• **Dados da tarefa**
--*--
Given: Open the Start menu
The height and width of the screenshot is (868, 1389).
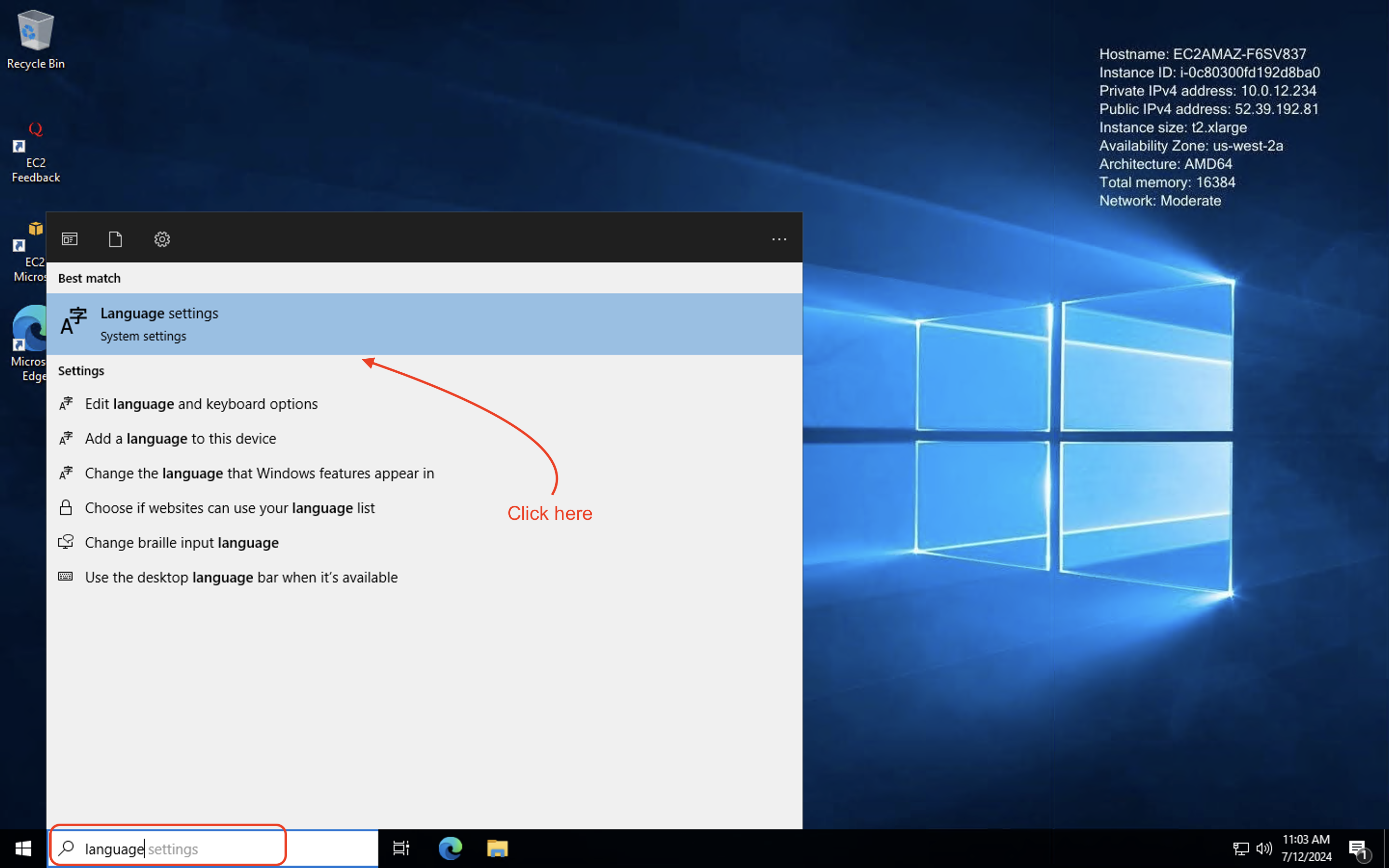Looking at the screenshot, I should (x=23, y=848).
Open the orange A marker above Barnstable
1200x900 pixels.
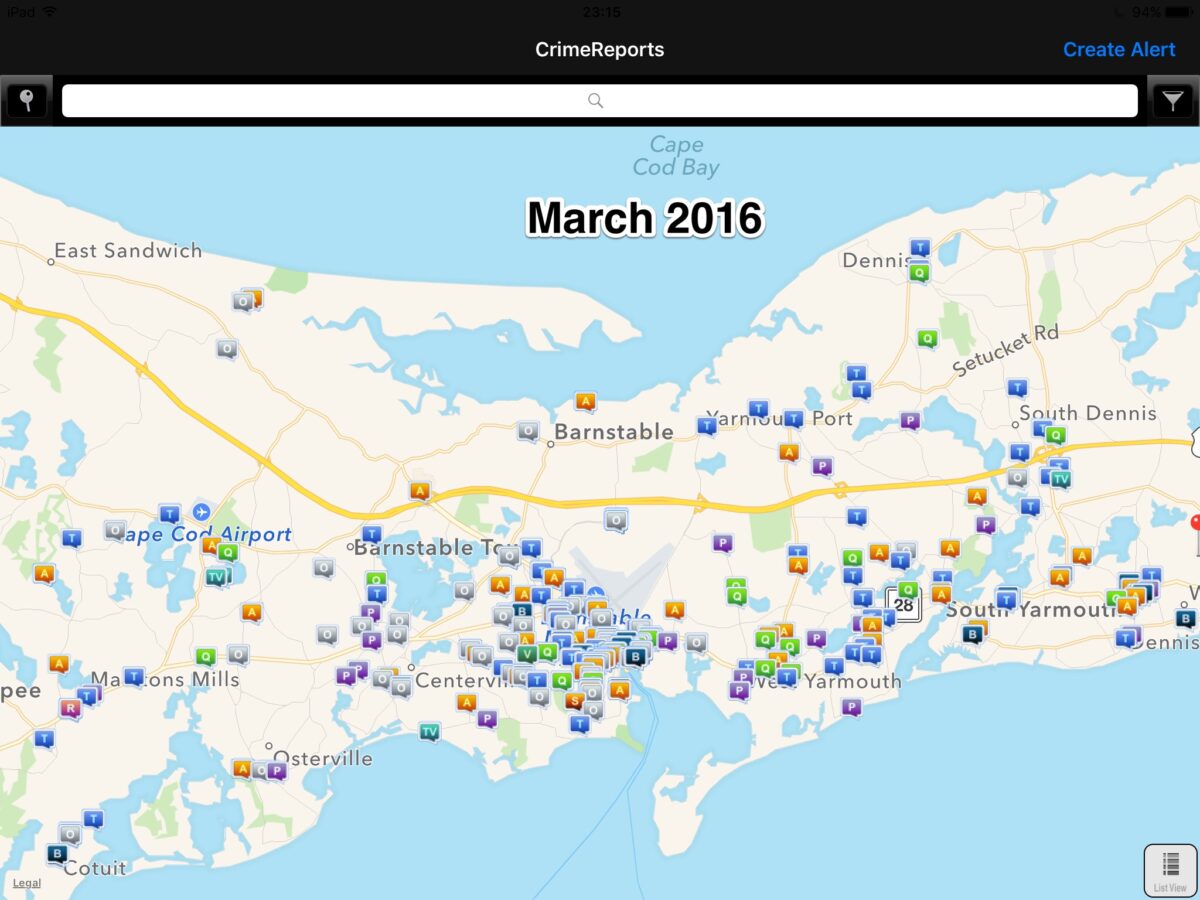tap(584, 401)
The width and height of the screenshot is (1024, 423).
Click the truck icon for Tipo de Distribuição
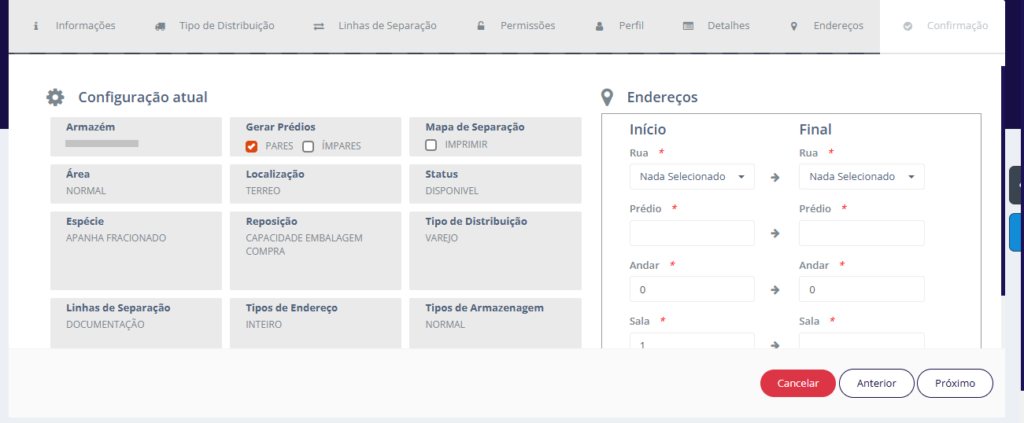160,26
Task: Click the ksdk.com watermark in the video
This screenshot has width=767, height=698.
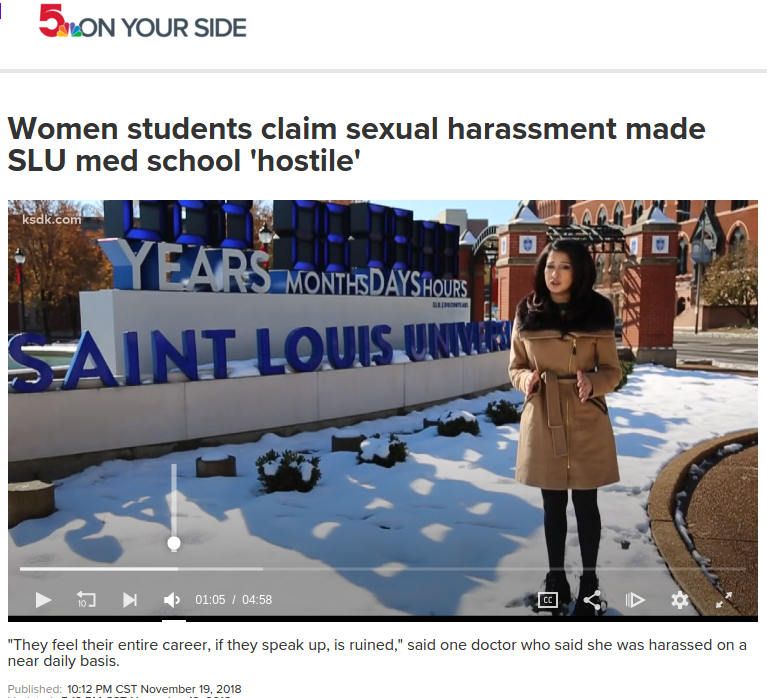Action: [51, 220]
--*--
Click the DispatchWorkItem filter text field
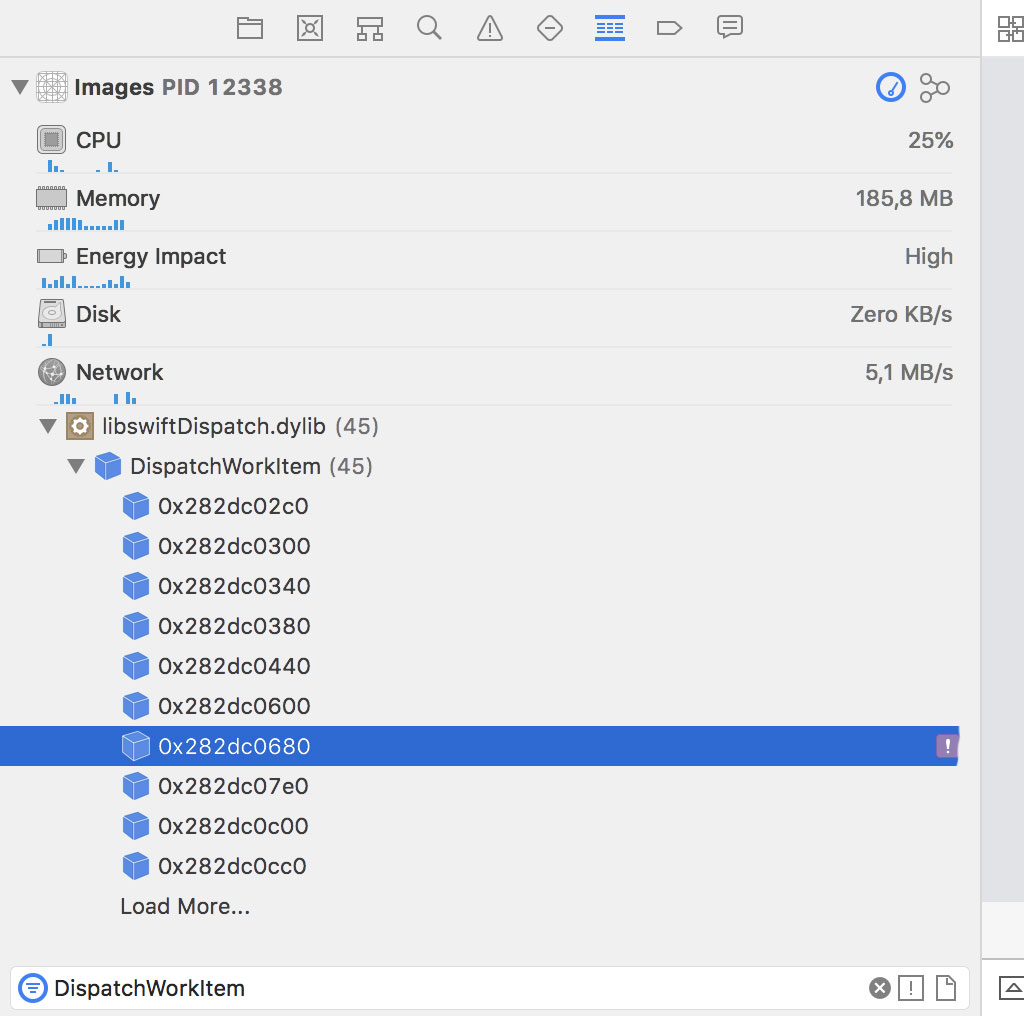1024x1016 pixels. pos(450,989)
--*--
• **Instruções**
Devolva sem alterações as linhas dos dados que vão da linha que contém "Open the orange A marker above Barnstable" até a linha que contém "Action: [51, 220]", ambas incluídas, e deixe as imagens de fora da resposta.

• **Resposta completa**
Open the orange A marker above Barnstable
1200x900 pixels.
tap(584, 401)
The width and height of the screenshot is (1024, 423).
Click the truck icon for Tipo de Distribuição
160,26
Task: Click the ksdk.com watermark in the video
This screenshot has width=767, height=698.
Action: [51, 220]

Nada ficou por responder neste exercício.